AIG could get up to $37.8 billion more from Fed

ByABC News
October 8, 2008, 10:46 PM

— -- Moving to stave off AIG's collapse, the Fed said Wednesday that the Federal Reserve Bank of New York will borrow up to $37.8 billion in investment-grade, fixed-income securities from AIG in return for cash collateral.

The Fed said that the new loan program "will allow AIG to replenish liquidity" used to settle earlier transactions with trading partners, while "providing enhanced credit protection" to taxpayers by holding AIG securities. The Fed also will charge interest on the transactions.

"This gives us the liquidity and flexibility we need to work on long-term solutions," says AIG spokesman Nick Ashooh.

The new loan comes after AIG said last week that it had already spent $61 billion of the first loan.
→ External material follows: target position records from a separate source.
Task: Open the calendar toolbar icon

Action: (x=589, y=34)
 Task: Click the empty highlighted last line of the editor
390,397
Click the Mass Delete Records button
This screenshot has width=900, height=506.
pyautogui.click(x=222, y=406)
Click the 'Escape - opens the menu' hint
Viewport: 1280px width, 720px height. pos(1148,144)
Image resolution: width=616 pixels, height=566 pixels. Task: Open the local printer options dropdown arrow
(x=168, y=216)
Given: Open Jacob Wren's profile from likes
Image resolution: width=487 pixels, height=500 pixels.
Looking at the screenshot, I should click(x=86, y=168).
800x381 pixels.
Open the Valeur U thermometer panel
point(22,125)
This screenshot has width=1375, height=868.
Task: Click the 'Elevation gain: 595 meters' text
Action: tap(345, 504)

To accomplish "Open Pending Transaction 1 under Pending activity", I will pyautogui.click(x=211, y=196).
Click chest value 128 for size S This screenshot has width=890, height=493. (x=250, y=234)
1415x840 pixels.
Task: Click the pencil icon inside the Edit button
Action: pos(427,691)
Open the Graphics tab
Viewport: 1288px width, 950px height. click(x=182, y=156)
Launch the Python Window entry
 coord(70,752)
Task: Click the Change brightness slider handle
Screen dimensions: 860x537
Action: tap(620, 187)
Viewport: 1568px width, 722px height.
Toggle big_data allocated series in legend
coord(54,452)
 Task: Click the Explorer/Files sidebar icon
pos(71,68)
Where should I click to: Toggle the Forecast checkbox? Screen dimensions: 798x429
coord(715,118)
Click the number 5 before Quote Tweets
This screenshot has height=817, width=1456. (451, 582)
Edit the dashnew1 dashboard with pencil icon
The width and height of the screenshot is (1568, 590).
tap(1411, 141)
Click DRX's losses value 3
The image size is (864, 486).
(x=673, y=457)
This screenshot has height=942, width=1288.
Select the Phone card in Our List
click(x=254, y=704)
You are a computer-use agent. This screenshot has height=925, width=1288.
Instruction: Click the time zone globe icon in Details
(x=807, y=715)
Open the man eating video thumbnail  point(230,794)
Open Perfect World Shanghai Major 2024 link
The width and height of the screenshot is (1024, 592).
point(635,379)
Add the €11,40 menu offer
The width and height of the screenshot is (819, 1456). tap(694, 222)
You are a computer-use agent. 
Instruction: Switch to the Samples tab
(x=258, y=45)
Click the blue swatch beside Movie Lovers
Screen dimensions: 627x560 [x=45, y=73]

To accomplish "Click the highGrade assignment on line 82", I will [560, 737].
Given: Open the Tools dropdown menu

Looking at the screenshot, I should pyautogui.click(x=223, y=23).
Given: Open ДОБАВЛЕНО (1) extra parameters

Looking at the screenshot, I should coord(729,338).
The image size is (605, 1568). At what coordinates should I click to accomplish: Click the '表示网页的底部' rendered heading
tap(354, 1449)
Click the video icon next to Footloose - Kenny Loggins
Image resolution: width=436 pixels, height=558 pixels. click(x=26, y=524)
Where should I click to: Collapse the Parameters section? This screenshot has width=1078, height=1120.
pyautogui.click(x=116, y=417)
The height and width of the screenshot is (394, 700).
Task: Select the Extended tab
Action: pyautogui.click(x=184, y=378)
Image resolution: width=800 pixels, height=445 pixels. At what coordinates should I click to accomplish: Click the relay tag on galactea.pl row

CEO Edward Liddy told analysts that the money went to help AIG's securities lending business and finance other operations.

As the financial crisis worsened last month, the Fed made its first loan to AIG so it could ward off collapse and settle billions of dollars in payments to banks and other trading partners on high-risk insurance contracts.

AIG will sell assets to repay the two-year loan.

A failure of AIG could lead to $180 billion in losses and write-downs in financial markets worldwide on corporate loans, residential mortgages and debt-related investments, according to Hank Calenti of RBC Capital Markets.

Gary Ransom, an insurance industry analyst at Fox-Pitt Kelton, says the new loan program differs from the initial loan because the Federal Reserve Bank of New York will receive securities from AIG.

"Companies that borrowed stock from AIG, presumably to sell short, are putting the stock back to them for the return of (cash) collateral," Ransom says.

Ransom says the cash that AIG received from the borrowed stock was invested in "various securities that presumably have gone down in value," leaving the battered insurer without enough liquidity to pay back companies without selling the securities at a loss.